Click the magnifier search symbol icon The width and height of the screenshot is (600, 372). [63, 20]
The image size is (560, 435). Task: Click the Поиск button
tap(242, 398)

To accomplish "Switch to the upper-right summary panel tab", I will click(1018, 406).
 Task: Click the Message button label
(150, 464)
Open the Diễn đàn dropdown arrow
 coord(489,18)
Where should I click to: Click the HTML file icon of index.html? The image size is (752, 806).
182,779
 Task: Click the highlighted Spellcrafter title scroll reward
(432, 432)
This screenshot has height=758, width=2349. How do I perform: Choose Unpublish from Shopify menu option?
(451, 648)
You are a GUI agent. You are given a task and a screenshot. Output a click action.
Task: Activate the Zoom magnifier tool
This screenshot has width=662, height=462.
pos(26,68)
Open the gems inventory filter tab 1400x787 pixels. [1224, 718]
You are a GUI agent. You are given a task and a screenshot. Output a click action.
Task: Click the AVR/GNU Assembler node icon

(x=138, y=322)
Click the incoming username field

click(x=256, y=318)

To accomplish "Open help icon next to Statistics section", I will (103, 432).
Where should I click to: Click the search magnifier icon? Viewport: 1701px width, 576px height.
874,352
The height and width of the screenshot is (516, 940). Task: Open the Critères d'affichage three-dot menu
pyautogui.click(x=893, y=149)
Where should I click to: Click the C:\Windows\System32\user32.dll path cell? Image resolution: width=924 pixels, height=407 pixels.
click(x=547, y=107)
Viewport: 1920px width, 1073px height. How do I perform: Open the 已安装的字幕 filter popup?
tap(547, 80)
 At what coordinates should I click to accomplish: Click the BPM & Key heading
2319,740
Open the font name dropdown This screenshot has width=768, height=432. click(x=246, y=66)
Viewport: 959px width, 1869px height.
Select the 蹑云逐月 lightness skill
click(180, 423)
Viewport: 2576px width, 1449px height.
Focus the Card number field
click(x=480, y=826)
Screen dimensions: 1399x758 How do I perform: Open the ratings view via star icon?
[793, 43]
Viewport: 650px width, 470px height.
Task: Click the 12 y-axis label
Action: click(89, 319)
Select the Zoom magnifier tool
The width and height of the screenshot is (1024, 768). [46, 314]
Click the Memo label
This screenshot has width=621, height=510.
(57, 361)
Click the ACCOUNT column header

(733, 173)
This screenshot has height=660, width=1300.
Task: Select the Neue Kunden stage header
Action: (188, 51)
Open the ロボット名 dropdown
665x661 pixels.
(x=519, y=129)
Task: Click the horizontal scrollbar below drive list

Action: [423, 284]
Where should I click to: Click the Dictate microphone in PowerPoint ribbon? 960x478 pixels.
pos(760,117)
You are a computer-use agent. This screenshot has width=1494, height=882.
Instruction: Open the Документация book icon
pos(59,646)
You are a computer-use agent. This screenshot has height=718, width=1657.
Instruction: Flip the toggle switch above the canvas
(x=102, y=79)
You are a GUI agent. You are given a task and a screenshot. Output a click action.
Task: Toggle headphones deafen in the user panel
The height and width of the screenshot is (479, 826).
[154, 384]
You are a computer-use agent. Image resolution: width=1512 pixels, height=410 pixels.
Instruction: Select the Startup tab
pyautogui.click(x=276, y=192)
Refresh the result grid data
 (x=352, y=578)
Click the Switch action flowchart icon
════════════════
■ WHAT THE TASK ASKS: The string "panel" appears in some lines of the material. Report how many, and nothing more.

■ EXERCISE ANSWER: 2